日本をベースに活動して23年。今後も情報や文化を世界に紹介していきます!

 

岩貞:今週は国際モータージャーナリストのピーター・ライオンさんにお越しいただきました。よろしくお願いします。

 

ピーター:よろしくお願いします。

 

岩貞:私とピーターさんはかなり長いお付き合いをさせていただいていますね?

 

ピーター:ほぼ10年?じゃなくて、もう20年になるんじゃないですか…。

 

岩貞:そんなになりますか !?

 

ピーター:ねー、長いねぇ(笑)

 

岩貞:この番組をお聴きのみなさんには、ちょっと間が空いてしまっているので、改めて、ピーターさんの自己紹介をお願いしたいんですが?

 

ピーター:はい。まず、ボクはオーストラリア出身で、西オーストラリアのパースで生まれ育ったんですね。25年くらいそこで暮らしていたんですが、大学で国際政治と日本語を勉強して、慶應大学に1年留学したんです。それで一度オーストラリアに戻って、メディアコーディネーターという仕事をやっていました。日本は当時80年代後半のバブル時代で、日本のいろいろなメーカーや媒体や、お金がいっぱいあったわけで(笑)、だから海外でいろいろな番組つくったり、いろいろな媒体の特集を組んだりして、その時、某日本の媒体がパースに来て、ボクがメディアコーディネートをしたんです。そこで、「日本に来てジャーナリスト活動ややればいいんじゃないの?」(と誘われて)、クルマに興味があったんで、それで翌年に日本に来て、88年からモータージャーナリストをやるようになりました。
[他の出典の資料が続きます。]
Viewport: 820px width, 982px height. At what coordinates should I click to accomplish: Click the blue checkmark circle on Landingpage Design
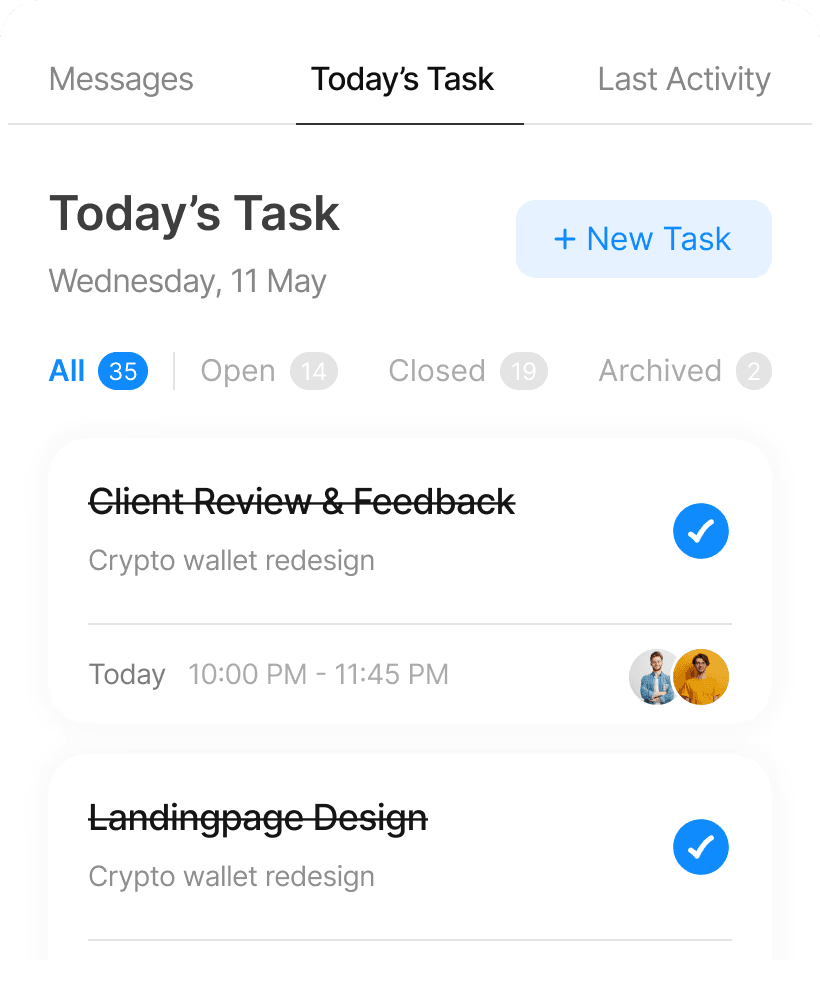click(x=700, y=847)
今は、活動の幅を広げてオーストラリア、アメリカ、イタリア、ドイツ、イギリス、南アフリカ、日本のそれぞれの自動車媒体に、(記事を)書いています。

 

岩貞:私、凄いと思うのは、もちろんイタリアとかイギリスとかの媒体には英語で書いているんだけど、日本の媒体に日本語で書いていますよね?

 

ピーター:日本語で書いていますよ。ま、ちゃんとした原稿書けるまで、時間かかったんだけど(笑)。ちゃんとした文章書けるようになったのは、もちろんオーストラリアの大学でたくさん日本語を勉強したんだけれども、やっぱり、雑誌に書くとなると違う日本語だから、それを覚えるのに5年くらいはかかりましたね。

 

岩貞:やっぱりそれは、仕事をしながら一生懸命、勉強していくんですか?

 

ピーター:そうそう。で、一番難しいのはやっぱり、「て」・「に」・「を」・「は」。

 

岩貞:(笑)「て」・「に」・「を」・「は」ですか…。それ、日本人でも難しい(笑)

 

ピーター:「に」と「て」が難しいかな。あと、「は」と「が」が難しい。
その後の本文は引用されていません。